L’enseignement secondaire classique par contre, l’enseignement de collège qui seul pouvait préparer normalement à l’entrée à l’Université, a été longtemps tout à fait négligé.

Un des éléments de faiblesse, comme instrument culturel, de l’enseignement primaire, a été l’engouement des missionnaires pour les langues indigènes. Dans tous les territoires de l’Afrique, le Congo, fut celui où l’on a le plus largement usé dans les écoles des langues indigènes. Il est important de souligner que la majorité des religieux belges était flamands. Un facteur psychologique a joué, dont il a été abondamment question dans le deuxième volume de cet ouvrage. Beaucoup de missionnaires ont transporté au Congo les convictions dont ils avaient été nourris en Flandre même.

Le grand malheur de la Flandre, leur avait-on dit et répété, avait été son envahissement par une langue étrangère qui avait pris, dans les classes supérieures, la place de la langue flamande. La Flandre en avait profondément souffert, car un peuple ne peut se développer naturellement et harmonieusement que dans sa langue propre : telle a été l’idée fondamentale du mouvement flamand. Leur devoir tel qu’il se dessinait clairement à eux, était d’épargner aux Congolais ce dont avaient souffert les Flamands. Il fallait que tous les Congolais conservassent précieusement le trésor de leurs langues africaines reflets de leurs valeurs propres, reflets de leur âme. L’emploi systématique des langues indigènes dans les écoles missionnaires a eu de sérieuses conséquences. La grosse majorité des élèves des écoles de brousse ont été formés dans des langues dans lesquelles ils demeuraient en quelque sorte enfermés, avec peu de possibilité d’accéder à un niveau de culture supérieur. Comme les langues indigènes variaient d’une région à l’autre, l’accent mis sur ces langues n’a certainement pas favorisé l’unification du Congo. Ne nous y appesantissons pas : nous en avons abondamment disserté dans « Le Temps des Héritiers ».

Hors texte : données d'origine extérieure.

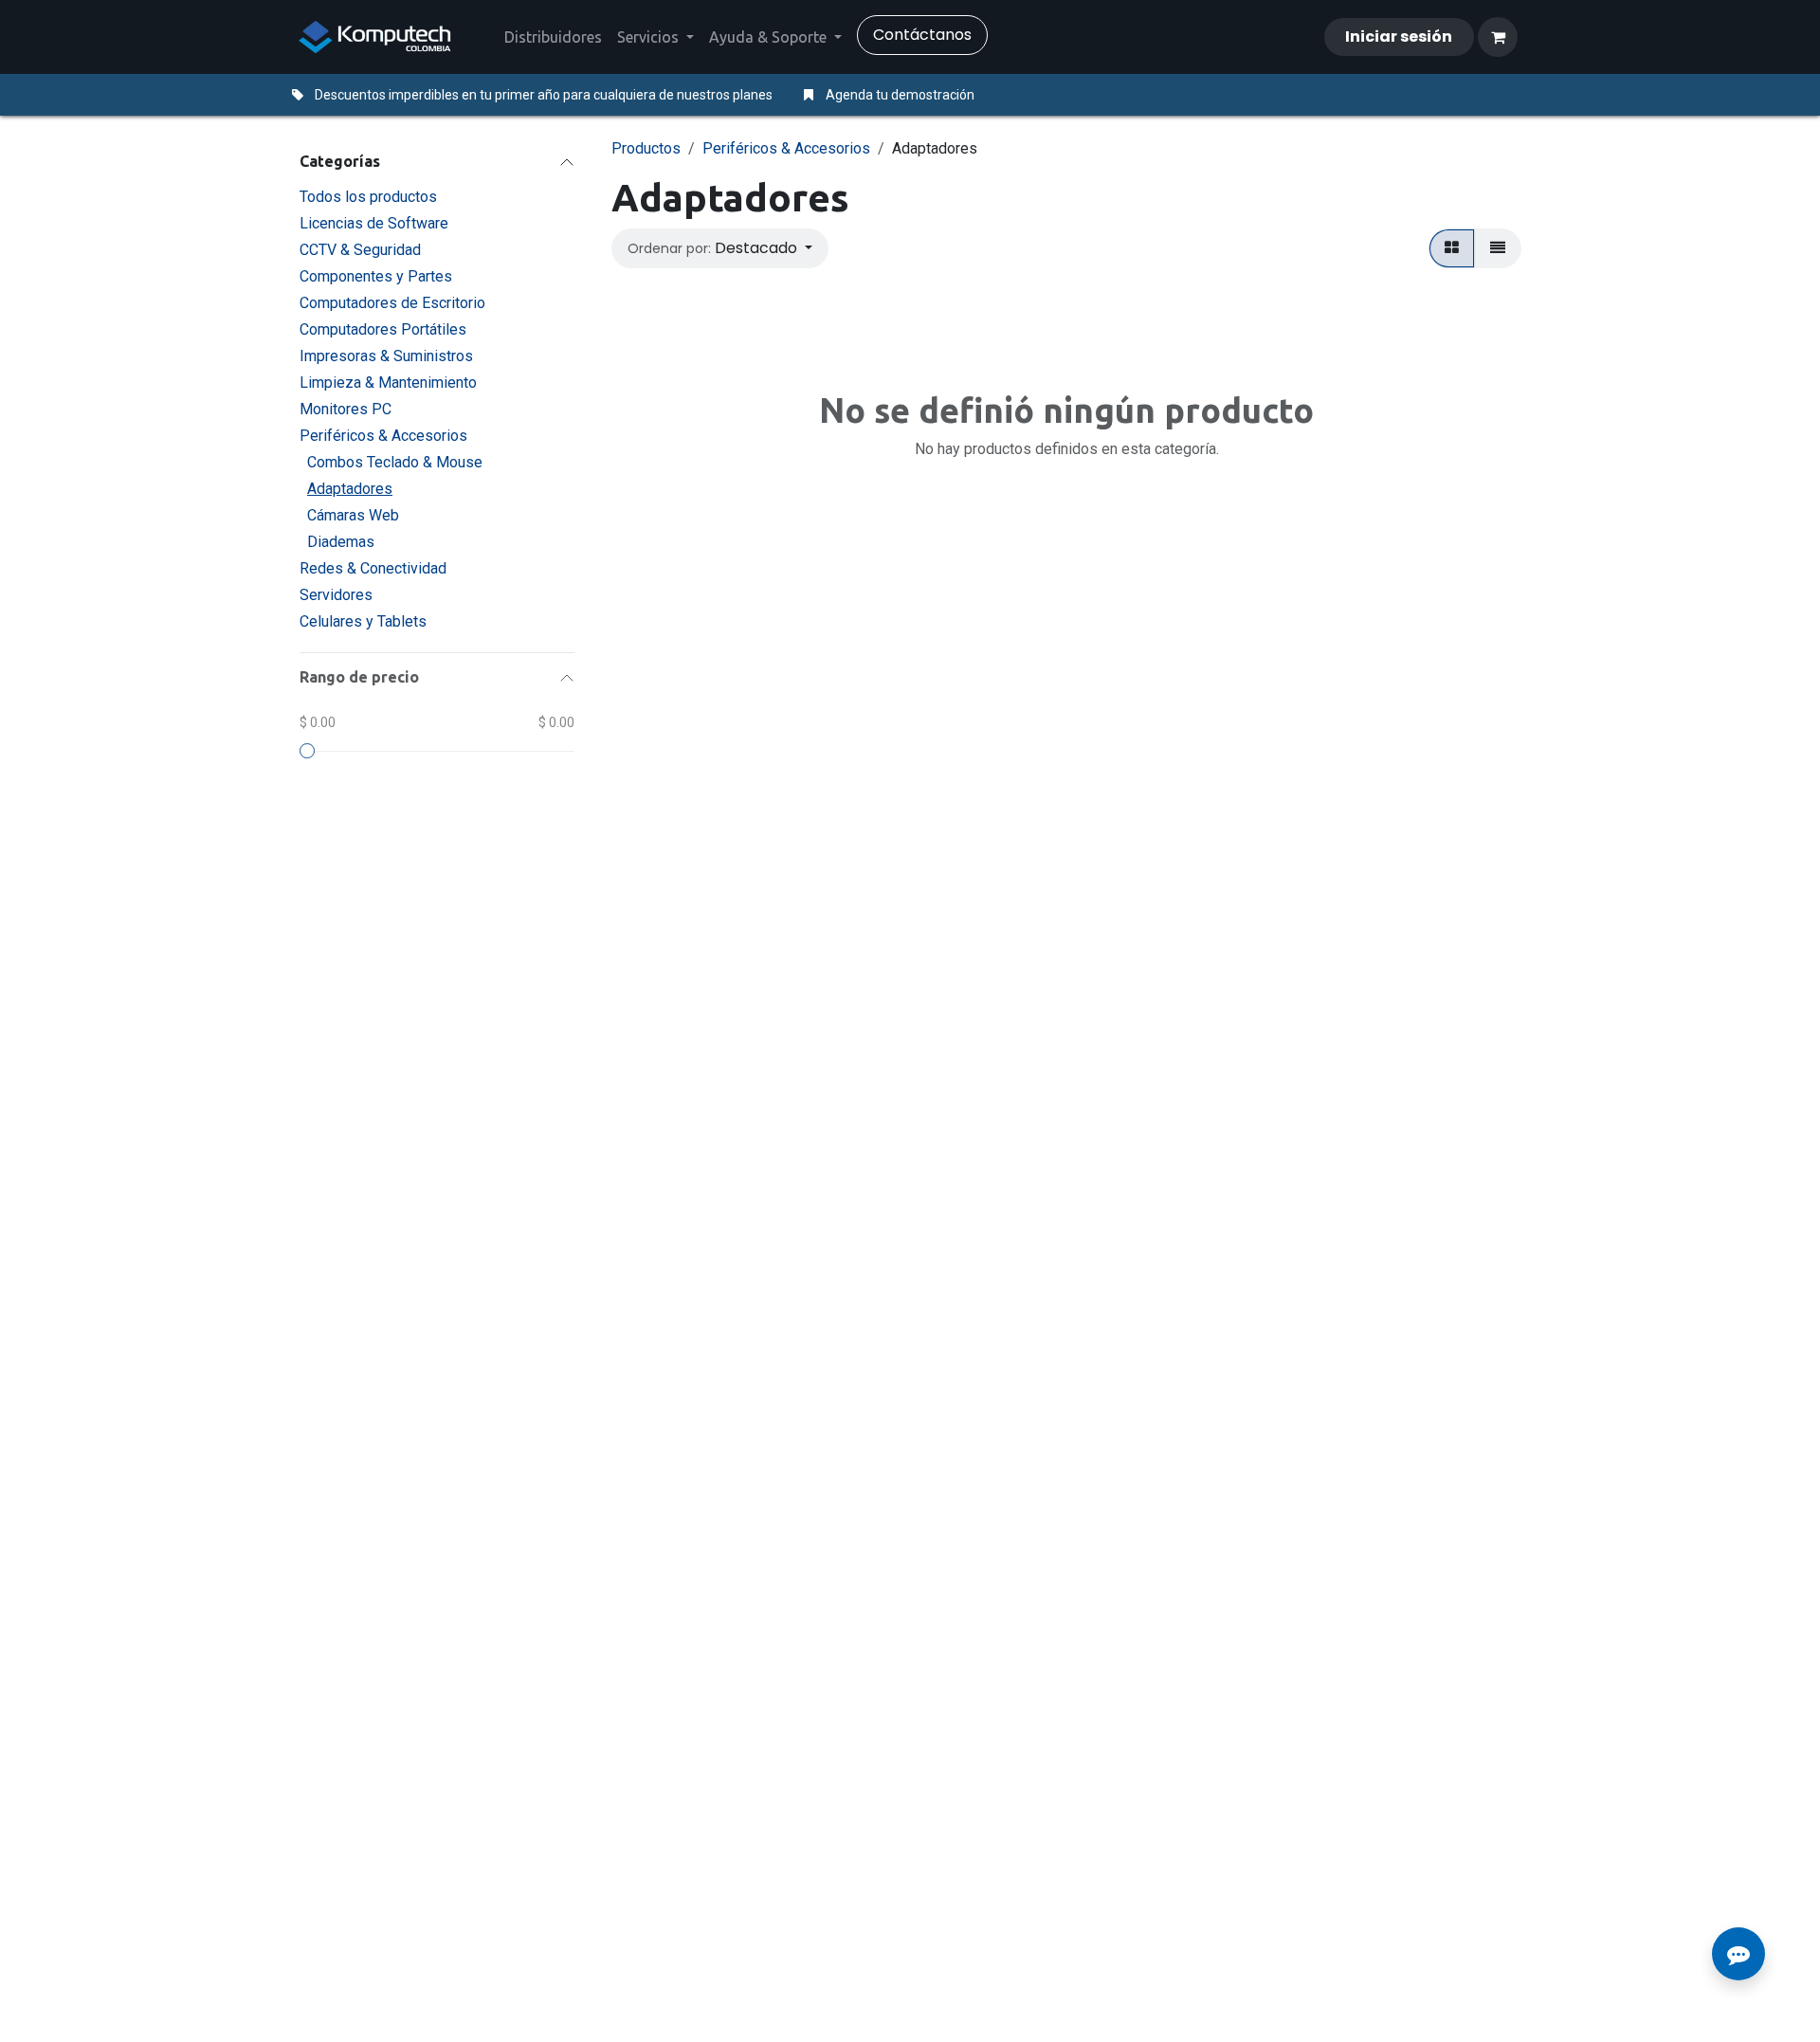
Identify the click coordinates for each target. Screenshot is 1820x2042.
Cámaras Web (353, 515)
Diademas (340, 542)
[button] (719, 248)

L’attitude qui fut celle de tous les dirigeants de la politique coloniale belge, même libéraux comme Louis Franck ; a longtemps été qu’instruction et évangélisation devaient nécessairement aller de pair. L’instruction, pensait-on, ne pouvait avoir de valeur que si elle était accompagnée d’une éducation morale. Or la formation morale ne pouvait être le fruit que de l’évangélisation. Ils étaient convaincus, de la nécessité de l’évangélisation et se laissaient guider, en général, par une idée assez simpliste : on avait affaire, au Congo, à des populations frustes et, quand il s’agit de donner à des âmes frustes une bonne morale élémentaire, rien ne vaut la religion. Comme je l’ai dit plus haut au sujet du ministre Franck, c’est du Voltaire : « il faut une religion pour le peuple ».

On retrouve ici très exactement l’attitude d’esprit qui avait été celle de la bourgeoisie à l’égard des classes populaires, dans l’Europe occidentale du milieu du XIXe siècle. Religion et morale ainsi unies constituaient en même temps le meilleur rempart de l’ordre social.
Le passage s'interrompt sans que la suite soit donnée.